オーストラリア産業・科学・資源省(DISR)は7月10日、オーストラリア、カナダ、インドが、人工知能(AI)や新興技術分野で連携する「オーストラリア・カナダ・インド技術・イノベーション(ACITI)パートナーシップ」を推進する了解覚書(MoU)に署名したと発表した。

(出典:豪政府)

MoUは、アンソニー・アルバニージー(Anthony Albanese)豪首相、マーク・カーニー(Mark Carney)加首相、ナレンドラ・モディ(Narendra Modi)印首相が2026年3月、ACITIを推進することで合意したことを受けたものである。

MoUは、DISR、カナダ産業省、インド電子・情報技術省(MeitY)の協力枠組みを定めた。3カ国は、新興技術を責任ある形で活用し、イノベーション・エコシステムの強化、経済成長の支援、インド太平洋地域と北米にまたがる技術連携の深化を目指す。また、研究面と商業面のつながりを強化し、人材育成を進める。

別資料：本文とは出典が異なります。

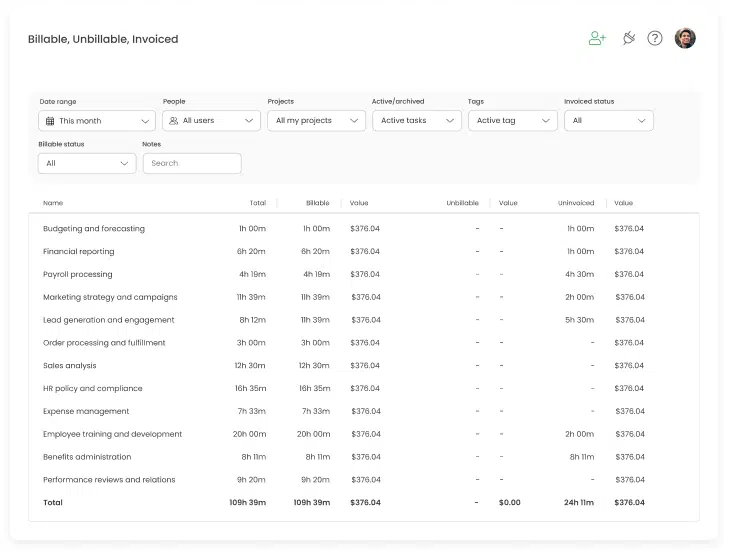Open the Billable status dropdown

pos(87,163)
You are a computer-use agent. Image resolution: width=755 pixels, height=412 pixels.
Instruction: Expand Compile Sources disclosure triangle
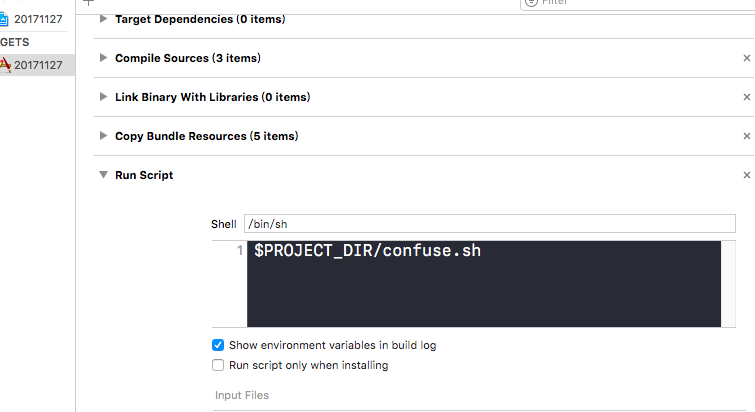tap(103, 58)
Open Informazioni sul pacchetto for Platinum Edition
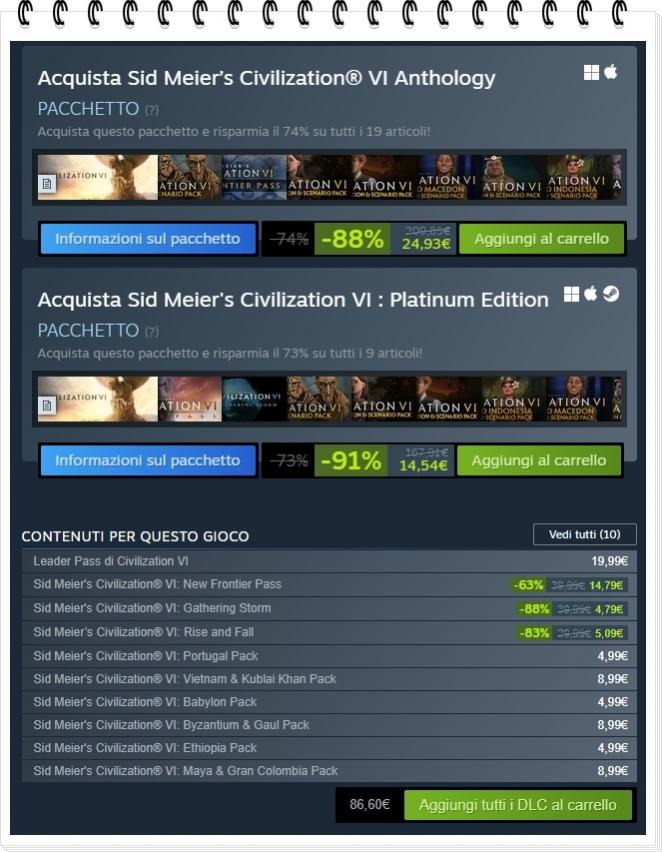662x852 pixels. pyautogui.click(x=148, y=460)
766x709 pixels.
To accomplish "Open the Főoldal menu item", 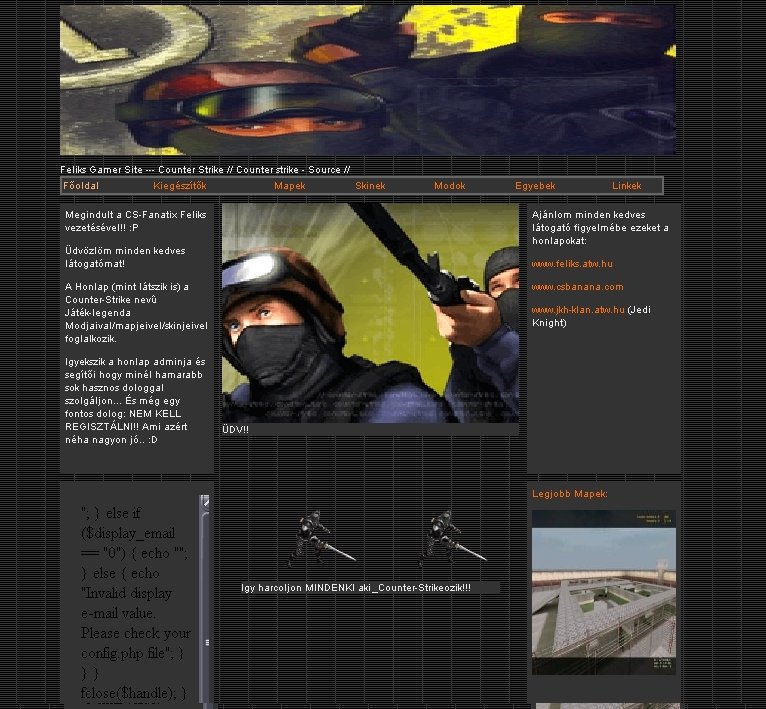I will [x=81, y=186].
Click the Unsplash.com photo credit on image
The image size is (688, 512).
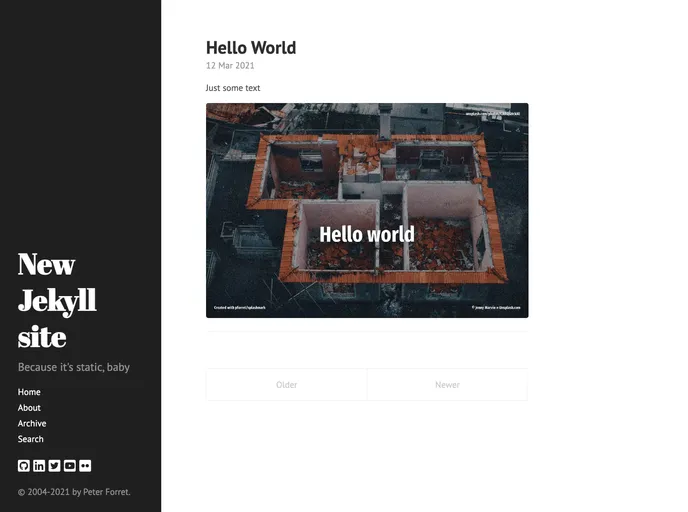496,308
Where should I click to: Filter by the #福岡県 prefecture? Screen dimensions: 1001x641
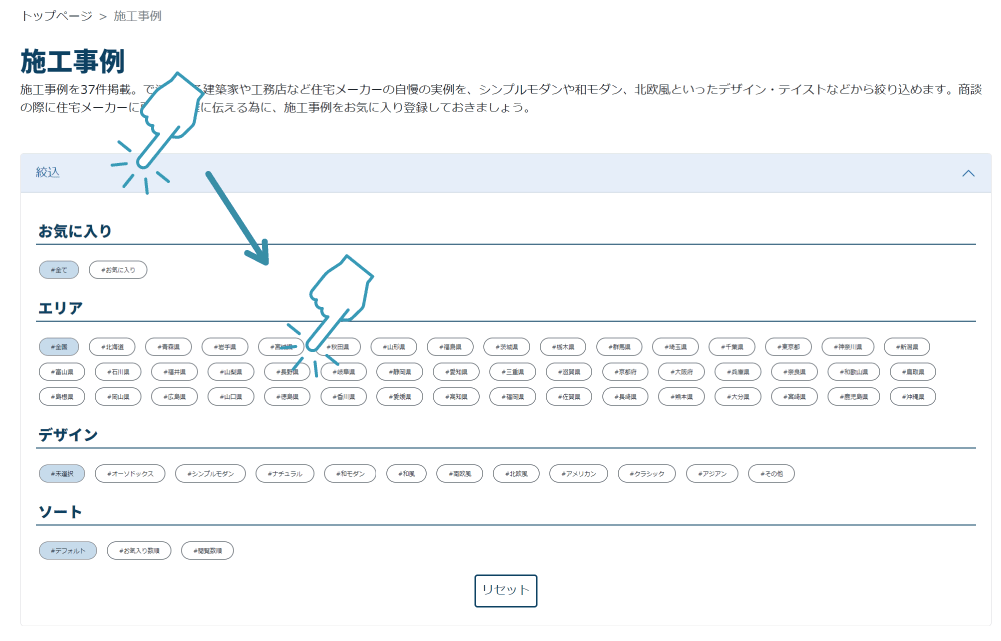point(512,396)
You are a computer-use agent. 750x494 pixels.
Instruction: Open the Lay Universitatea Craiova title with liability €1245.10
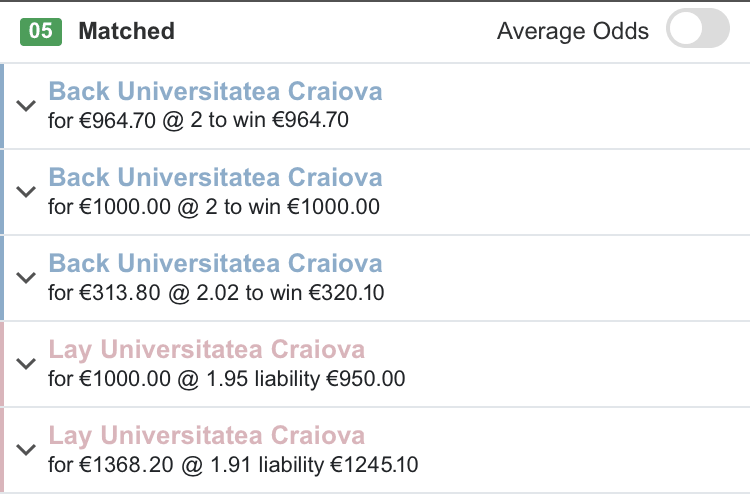(206, 436)
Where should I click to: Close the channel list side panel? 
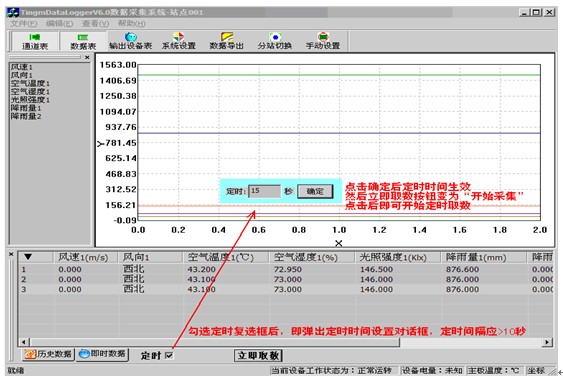tap(87, 57)
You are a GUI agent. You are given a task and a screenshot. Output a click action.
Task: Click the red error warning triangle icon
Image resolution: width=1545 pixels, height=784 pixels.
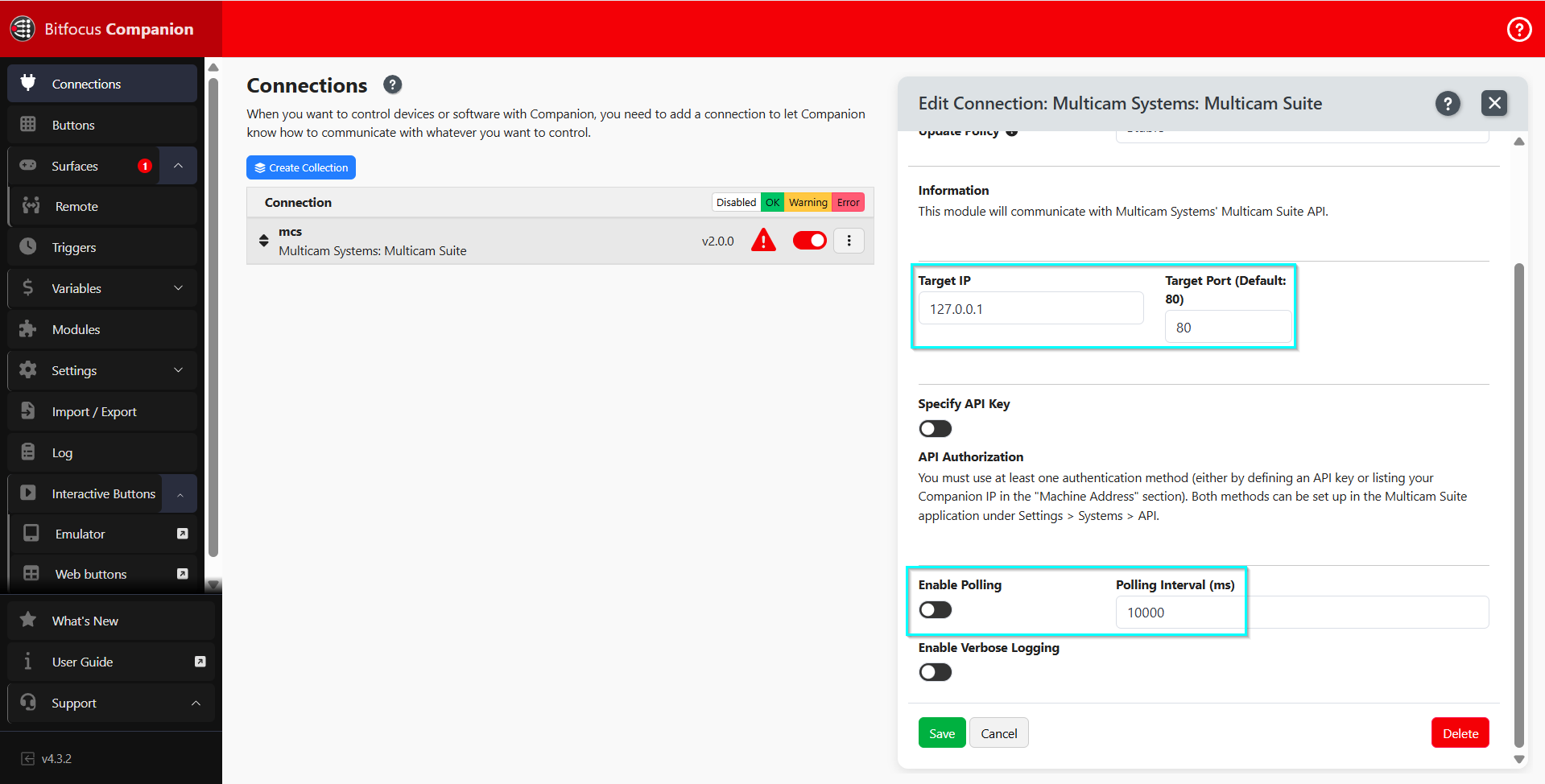(763, 241)
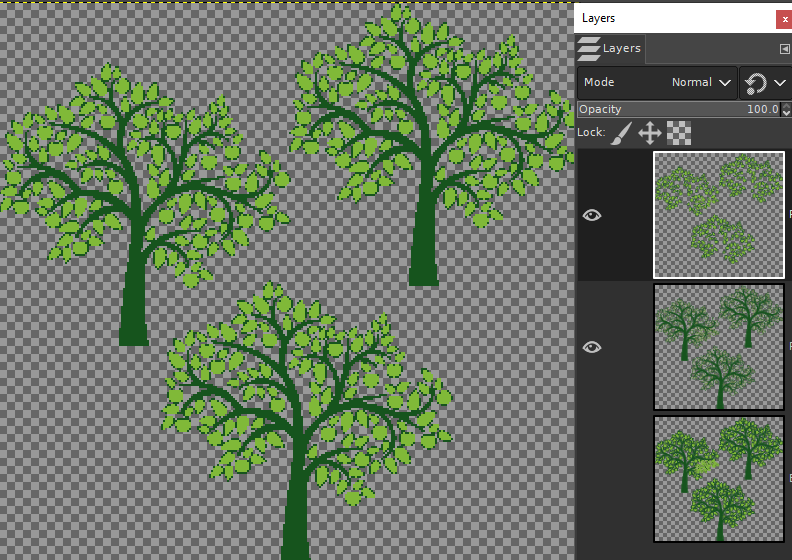The width and height of the screenshot is (792, 560).
Task: Toggle the lock alpha channel checkerboard icon
Action: pyautogui.click(x=679, y=133)
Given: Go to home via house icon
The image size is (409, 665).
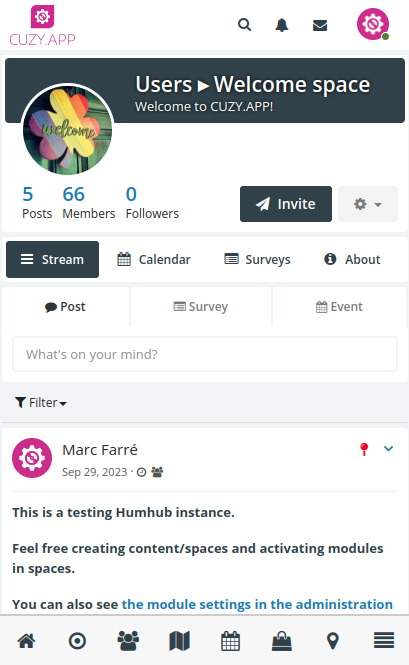Looking at the screenshot, I should point(26,641).
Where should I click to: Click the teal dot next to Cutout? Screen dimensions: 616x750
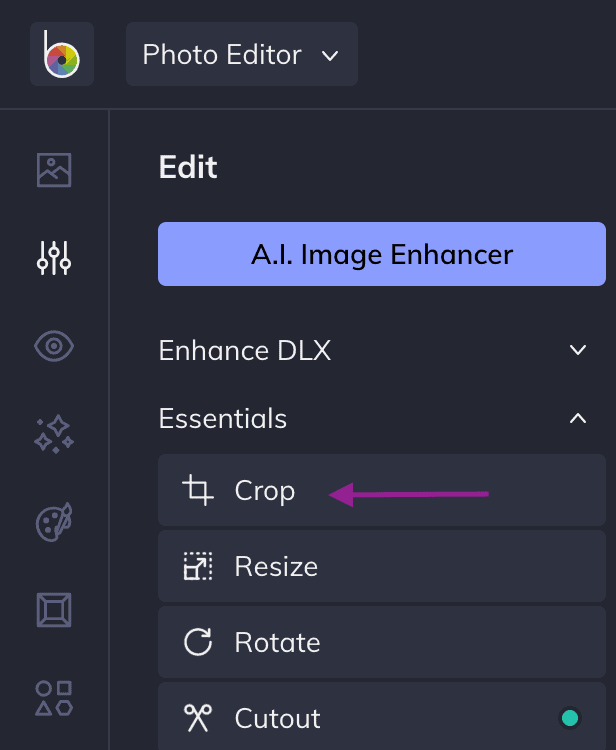click(x=570, y=718)
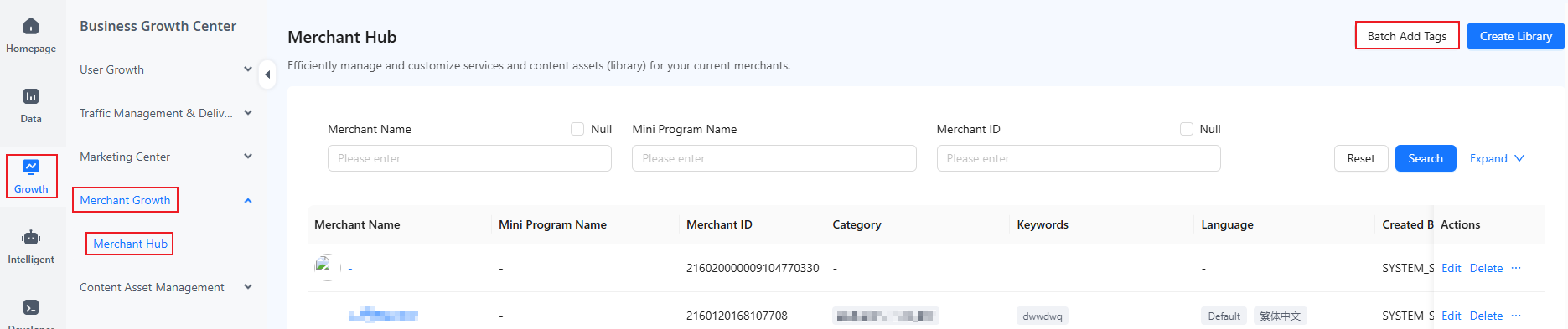Focus the Mini Program Name input field
This screenshot has width=1568, height=329.
pos(774,158)
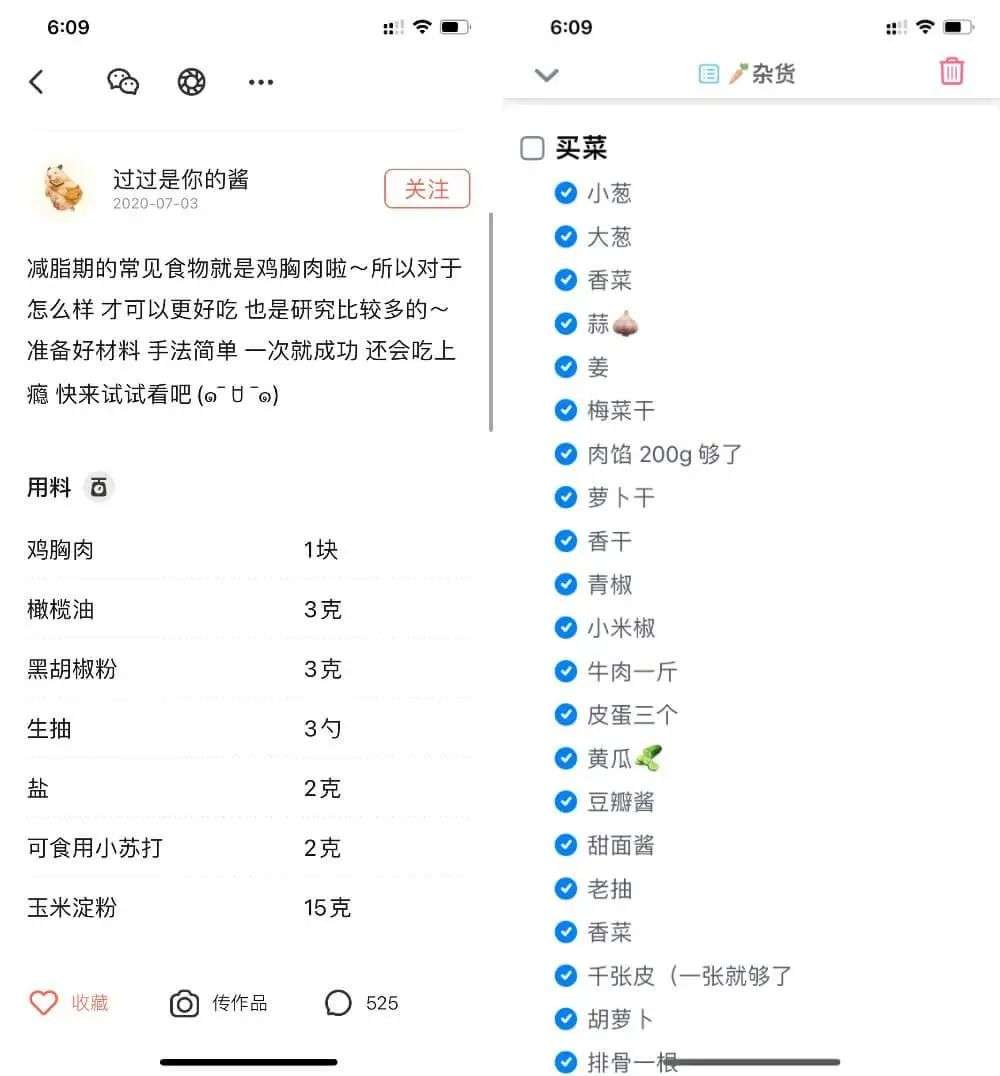The image size is (1000, 1076).
Task: Open the three-dot more options menu
Action: point(261,82)
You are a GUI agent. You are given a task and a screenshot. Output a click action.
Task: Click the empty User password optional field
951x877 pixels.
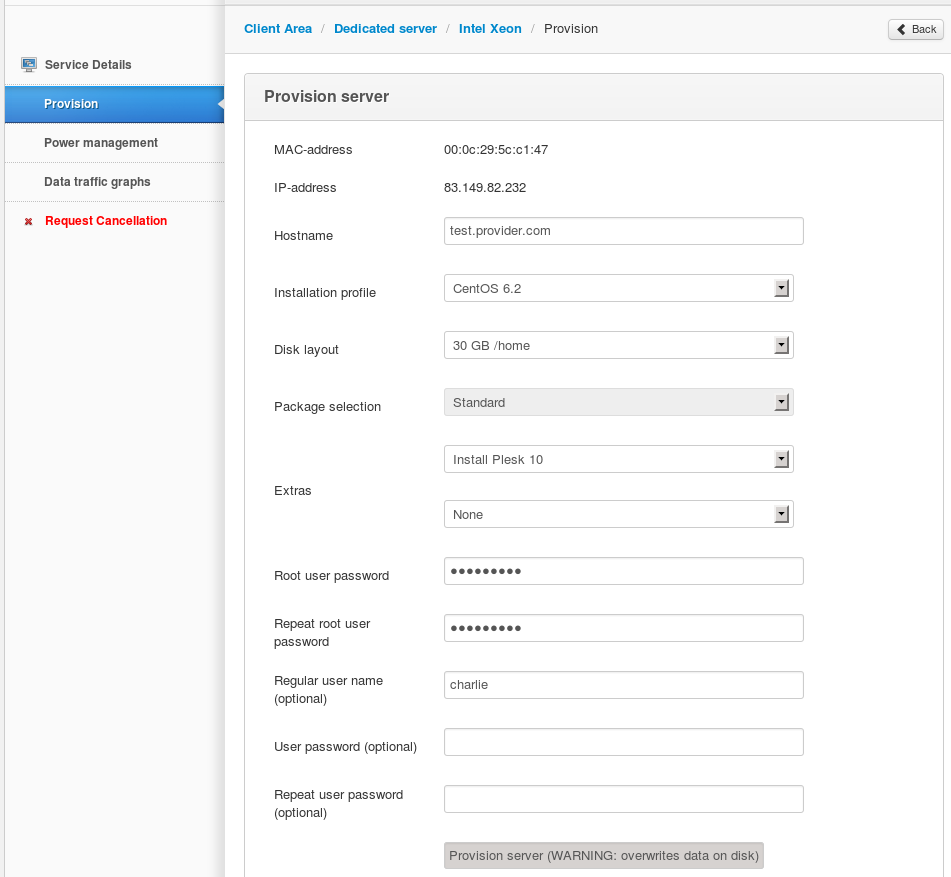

ACITIでは共同作業部会を設置し、①AIの導入、生産性、労働力の技能、②AIスタートアップ、企業、投資のエコシステムでの協力、③AI政策・規制に関する情報交換、④AIのリスクと軽減策の4分野で、知識交換と協力を進める。

協力対象には、半導体、データセンターとクラウド、デジタル公共インフラ、モノのインターネット(IoT)、ロボット、高性能コンピューティング、サイバーセキュリティも含まれる。共同作業部会は実施の仕組みを策定し、優先活動を特定して協力を主導する。MoUは、オーストラリア政府の「国家AI計画」も支援する。